Exercise objective -> Every line containing the word "account" is to be copied from the data below.

(Stored records)
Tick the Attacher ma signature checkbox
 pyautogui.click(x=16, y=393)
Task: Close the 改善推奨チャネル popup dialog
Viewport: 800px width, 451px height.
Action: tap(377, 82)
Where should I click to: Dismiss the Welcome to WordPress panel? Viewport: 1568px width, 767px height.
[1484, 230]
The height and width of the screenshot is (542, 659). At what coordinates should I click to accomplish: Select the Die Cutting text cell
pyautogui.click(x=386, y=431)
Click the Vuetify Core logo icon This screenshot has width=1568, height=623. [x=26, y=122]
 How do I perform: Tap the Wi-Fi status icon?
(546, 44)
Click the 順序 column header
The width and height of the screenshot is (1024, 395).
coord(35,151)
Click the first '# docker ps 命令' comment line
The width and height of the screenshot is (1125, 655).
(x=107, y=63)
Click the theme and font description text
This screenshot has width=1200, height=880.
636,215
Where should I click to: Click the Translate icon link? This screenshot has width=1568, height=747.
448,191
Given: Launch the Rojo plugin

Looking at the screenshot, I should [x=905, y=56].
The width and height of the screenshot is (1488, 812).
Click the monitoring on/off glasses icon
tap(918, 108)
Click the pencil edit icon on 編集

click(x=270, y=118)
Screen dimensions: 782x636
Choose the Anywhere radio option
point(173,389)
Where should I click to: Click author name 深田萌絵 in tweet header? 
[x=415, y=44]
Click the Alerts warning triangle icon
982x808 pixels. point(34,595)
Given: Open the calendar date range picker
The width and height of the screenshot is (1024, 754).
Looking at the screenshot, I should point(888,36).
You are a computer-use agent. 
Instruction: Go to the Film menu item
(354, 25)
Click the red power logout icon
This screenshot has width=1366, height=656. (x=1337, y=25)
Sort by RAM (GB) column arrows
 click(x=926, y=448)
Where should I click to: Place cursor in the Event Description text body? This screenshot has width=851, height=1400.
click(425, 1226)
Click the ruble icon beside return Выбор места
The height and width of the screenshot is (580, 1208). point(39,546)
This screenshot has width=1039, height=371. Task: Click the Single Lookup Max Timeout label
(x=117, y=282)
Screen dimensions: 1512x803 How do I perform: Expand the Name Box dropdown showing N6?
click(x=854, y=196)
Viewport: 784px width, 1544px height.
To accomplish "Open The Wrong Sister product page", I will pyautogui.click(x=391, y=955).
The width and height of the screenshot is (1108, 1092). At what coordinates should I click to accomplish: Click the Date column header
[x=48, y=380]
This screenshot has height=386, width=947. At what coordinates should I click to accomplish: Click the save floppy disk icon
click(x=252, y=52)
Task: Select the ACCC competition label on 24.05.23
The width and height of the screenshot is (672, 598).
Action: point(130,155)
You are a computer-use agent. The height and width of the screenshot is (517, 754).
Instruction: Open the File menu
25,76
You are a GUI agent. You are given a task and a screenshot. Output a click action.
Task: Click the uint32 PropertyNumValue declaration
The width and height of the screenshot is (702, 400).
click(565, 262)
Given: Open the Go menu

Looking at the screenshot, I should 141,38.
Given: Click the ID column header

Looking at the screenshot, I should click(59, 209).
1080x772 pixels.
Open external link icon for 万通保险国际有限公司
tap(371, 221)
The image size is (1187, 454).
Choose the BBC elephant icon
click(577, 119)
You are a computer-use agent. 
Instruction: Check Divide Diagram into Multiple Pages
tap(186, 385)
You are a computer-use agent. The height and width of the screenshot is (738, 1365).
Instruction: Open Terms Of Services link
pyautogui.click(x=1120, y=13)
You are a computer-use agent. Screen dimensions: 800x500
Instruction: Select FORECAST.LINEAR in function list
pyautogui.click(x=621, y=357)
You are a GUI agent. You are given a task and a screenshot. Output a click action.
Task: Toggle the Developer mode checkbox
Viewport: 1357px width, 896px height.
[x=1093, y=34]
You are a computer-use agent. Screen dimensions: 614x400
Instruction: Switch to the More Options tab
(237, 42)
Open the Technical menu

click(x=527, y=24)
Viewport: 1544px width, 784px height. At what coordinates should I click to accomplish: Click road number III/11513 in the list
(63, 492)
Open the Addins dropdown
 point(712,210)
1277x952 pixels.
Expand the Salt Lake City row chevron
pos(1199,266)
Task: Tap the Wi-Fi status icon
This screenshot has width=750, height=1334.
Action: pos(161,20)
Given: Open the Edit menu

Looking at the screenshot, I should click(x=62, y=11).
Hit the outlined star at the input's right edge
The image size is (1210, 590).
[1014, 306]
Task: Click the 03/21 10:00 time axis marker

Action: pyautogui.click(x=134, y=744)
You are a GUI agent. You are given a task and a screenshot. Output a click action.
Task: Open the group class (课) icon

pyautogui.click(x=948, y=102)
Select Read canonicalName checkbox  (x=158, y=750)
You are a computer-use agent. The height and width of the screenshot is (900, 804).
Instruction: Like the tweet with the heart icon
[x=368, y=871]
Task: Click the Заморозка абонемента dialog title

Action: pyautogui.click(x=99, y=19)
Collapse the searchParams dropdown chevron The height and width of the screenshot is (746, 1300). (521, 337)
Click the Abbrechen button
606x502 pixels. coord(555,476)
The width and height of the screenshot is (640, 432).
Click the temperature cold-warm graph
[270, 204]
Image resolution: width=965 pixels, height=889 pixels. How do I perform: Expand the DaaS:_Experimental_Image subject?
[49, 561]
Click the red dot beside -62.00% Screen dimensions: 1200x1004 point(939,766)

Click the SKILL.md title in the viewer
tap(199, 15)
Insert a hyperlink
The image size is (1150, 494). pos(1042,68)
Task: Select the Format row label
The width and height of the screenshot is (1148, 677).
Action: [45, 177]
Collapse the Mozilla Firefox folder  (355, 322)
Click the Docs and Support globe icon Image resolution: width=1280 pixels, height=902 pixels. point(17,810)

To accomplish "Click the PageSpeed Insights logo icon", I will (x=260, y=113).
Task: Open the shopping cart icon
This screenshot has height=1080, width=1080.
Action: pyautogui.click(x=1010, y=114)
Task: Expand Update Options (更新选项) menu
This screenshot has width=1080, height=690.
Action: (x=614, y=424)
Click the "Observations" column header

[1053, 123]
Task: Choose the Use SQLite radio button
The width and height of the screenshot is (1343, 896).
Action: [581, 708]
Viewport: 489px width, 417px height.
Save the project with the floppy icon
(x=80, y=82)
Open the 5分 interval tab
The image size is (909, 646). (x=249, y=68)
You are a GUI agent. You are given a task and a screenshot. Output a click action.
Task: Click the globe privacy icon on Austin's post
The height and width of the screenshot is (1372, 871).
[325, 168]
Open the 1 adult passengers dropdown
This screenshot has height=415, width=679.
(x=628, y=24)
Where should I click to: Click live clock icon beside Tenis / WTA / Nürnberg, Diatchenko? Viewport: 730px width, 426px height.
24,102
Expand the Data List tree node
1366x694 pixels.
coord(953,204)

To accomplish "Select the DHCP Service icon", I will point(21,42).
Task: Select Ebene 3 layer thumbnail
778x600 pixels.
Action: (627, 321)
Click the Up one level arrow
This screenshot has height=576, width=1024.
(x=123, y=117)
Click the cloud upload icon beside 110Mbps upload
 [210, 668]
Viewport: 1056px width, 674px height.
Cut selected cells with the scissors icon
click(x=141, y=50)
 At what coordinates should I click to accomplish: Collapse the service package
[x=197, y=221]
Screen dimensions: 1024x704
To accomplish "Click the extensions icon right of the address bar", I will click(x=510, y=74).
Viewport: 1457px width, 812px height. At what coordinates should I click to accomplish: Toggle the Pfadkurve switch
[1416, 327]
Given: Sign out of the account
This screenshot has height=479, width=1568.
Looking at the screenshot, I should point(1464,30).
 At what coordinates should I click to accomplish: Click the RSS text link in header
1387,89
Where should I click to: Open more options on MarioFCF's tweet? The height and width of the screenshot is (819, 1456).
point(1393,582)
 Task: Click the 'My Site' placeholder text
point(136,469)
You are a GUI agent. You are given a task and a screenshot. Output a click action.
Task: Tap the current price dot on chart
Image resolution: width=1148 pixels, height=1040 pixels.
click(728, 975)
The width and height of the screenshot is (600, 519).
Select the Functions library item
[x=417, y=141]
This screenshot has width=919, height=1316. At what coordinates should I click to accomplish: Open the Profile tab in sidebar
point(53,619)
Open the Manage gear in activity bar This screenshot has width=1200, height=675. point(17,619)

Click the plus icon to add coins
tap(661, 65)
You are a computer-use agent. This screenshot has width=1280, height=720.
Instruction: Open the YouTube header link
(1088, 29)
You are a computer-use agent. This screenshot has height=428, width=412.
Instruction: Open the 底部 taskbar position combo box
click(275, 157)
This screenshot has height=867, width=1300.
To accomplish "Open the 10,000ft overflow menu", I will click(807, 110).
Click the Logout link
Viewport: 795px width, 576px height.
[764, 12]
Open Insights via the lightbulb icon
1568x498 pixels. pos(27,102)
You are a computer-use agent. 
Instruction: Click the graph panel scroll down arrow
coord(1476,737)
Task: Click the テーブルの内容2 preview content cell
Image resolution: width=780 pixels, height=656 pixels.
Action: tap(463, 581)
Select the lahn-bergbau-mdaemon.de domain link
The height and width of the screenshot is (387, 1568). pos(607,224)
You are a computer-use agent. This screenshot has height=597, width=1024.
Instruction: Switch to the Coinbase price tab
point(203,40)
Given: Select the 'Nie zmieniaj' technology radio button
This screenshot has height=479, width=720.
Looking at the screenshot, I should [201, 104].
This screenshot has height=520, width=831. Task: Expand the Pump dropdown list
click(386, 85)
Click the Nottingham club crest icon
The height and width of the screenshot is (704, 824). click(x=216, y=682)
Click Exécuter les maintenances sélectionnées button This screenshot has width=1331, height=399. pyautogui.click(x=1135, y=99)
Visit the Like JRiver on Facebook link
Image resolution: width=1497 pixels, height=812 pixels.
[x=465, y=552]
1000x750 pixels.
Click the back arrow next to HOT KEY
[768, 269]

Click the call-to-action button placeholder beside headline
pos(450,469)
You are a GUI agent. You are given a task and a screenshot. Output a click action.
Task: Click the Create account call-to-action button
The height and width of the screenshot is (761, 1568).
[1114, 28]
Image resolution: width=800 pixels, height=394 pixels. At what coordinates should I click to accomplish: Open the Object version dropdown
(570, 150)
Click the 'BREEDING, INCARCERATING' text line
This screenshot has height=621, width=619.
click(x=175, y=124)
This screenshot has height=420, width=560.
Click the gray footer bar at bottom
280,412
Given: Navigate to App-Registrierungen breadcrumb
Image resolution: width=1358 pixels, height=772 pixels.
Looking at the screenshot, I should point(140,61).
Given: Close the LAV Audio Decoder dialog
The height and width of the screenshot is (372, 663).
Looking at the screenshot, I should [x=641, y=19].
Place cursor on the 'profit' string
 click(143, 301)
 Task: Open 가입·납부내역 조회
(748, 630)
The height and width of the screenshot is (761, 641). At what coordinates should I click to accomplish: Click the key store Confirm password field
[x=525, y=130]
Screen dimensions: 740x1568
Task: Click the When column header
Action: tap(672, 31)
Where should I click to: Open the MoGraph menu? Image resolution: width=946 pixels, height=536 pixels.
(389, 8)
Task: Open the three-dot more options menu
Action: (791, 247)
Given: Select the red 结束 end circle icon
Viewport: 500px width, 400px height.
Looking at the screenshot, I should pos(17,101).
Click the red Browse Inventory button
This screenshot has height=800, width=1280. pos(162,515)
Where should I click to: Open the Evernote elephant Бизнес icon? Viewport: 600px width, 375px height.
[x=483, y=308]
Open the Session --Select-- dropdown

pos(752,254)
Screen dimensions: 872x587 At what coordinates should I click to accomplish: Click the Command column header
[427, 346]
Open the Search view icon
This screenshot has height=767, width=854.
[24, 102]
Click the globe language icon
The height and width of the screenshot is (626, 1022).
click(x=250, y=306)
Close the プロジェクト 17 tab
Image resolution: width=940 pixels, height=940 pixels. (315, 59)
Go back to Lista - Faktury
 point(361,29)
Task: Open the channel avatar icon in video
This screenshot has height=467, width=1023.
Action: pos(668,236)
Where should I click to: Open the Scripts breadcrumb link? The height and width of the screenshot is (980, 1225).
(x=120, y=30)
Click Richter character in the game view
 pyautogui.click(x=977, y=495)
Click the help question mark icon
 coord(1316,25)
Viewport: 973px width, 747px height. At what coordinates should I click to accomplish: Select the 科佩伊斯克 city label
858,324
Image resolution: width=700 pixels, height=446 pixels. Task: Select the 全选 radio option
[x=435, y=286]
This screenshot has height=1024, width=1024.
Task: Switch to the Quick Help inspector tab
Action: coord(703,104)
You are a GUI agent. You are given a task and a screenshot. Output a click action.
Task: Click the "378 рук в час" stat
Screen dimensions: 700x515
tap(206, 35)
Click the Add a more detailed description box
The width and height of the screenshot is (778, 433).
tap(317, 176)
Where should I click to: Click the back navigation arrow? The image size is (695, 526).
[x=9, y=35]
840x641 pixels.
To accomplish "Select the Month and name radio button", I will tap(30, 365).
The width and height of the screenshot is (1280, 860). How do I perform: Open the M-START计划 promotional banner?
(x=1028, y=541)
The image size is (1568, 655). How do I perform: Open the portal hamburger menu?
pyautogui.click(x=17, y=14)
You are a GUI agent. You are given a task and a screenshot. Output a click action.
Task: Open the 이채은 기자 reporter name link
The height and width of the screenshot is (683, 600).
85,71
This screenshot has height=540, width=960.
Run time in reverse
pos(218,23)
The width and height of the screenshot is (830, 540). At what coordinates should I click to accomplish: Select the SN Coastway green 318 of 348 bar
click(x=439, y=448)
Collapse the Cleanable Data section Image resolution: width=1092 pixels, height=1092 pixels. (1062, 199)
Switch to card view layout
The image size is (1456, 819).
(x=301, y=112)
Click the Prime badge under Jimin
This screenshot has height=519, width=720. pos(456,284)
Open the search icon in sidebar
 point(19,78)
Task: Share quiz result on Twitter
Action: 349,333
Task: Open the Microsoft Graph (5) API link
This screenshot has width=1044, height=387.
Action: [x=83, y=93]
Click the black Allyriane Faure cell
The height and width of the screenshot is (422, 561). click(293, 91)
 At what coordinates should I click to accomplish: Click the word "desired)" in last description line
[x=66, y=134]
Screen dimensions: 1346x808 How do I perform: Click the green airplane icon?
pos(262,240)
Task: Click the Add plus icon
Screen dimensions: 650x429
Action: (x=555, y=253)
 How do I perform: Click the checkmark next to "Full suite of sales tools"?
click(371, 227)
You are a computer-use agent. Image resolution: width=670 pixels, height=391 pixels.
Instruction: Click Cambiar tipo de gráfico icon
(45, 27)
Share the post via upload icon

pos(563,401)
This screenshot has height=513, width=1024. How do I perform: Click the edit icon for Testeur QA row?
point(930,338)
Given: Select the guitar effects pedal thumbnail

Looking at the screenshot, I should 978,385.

Solution ->
Given: Sign out of the account
Task: Click the Create account call-to-action button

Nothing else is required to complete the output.